I recently read a book by Laura Lippmann that had a snide comment in it about a narcissistic pastor who ‘did that horrible thing pet owners do of equating their cats with your kids,’ and I wondered, precisely, how often that really happens. I routinely am lectured by people who wish to impress upon me that they are mommy/daddy of the year by informing me of how, once they had kids, they understood that dogs are ‘just dogs.’ Yippee skippee for you, for finally understanding all of life’s heteronormatively approved priorities, I wish to say, but you rather miss the point: companion animals exist for those who have them in an interstitial emotional space between friends and children. No, they are not children. No, they are not human friends. But they are friends, and they require nurturing and stewarding, and it can emotionally wrenching to lose them no matter what their relative importance is. Being unable to understand that connection or that loss strikes me as a misunderstanding on the part of the person who feels the need to create categories of import that really serve no practical purpose save to limit what one is permitted to care about, and how much one is allowed to care about them. Zeno would proud, but let’s say the Stoics were wrong, and the goal of life is not your own comfort and tranquility that derives from refusing to care about or attach to things. When you suspend that notion, you find you are allowed to let animals matter.
I’m thinking about this stuff this morning because I read the obituary that Neil Gaiman just wrote for his friend, Cabal, named after King Arthur’s dog. Gaiman is an effortlessly graceful writer, and that shows through here. I kept it together until I read about how his second dog, Lola, was dealing with Cabal’s death:
I cried.

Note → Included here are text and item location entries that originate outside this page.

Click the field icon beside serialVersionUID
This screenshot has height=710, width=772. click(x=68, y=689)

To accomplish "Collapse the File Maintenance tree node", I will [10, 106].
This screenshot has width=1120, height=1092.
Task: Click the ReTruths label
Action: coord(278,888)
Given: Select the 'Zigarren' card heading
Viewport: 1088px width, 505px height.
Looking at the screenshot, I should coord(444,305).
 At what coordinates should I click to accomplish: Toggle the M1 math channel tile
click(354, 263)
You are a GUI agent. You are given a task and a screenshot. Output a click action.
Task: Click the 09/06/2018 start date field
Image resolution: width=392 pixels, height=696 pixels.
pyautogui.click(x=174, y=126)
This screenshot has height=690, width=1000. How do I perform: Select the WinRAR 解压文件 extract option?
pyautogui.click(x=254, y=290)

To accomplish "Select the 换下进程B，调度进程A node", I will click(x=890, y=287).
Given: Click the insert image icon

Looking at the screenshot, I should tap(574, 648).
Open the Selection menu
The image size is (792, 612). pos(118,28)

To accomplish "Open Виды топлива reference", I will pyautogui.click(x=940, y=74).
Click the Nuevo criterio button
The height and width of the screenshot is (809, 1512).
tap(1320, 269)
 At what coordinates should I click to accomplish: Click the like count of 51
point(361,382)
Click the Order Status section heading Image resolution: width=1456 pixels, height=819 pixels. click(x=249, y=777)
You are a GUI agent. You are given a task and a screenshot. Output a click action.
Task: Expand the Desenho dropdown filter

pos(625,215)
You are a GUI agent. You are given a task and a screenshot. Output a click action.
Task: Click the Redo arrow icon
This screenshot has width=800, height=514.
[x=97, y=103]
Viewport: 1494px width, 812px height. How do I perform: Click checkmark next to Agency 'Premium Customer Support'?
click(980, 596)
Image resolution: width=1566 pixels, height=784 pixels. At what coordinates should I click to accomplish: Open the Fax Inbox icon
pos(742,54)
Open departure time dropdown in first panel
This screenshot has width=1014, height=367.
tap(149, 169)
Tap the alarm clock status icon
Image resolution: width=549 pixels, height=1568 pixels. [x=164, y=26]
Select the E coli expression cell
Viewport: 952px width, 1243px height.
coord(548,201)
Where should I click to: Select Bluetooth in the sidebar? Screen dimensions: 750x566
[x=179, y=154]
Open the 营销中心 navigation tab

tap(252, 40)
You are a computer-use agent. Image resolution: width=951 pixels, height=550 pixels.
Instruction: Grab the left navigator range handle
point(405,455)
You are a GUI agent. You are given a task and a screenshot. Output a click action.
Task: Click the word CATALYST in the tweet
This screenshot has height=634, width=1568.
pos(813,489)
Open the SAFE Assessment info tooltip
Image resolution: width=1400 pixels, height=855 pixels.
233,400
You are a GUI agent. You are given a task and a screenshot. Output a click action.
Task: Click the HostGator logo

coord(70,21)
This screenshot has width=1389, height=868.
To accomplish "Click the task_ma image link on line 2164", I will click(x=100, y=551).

Amanda came and held me, and I cried some more. Holly called and I told her what had happened, and she cried too. It was so sudden and unexpected and I wasn’t there with him when he went. And I’d lost my friend.
I thought I was all cried out, and then I heard that Lola had taken his collar from the counter top and slept with it all night, and I cried again.
It’s hard to lose a friend, no matter what shape they take.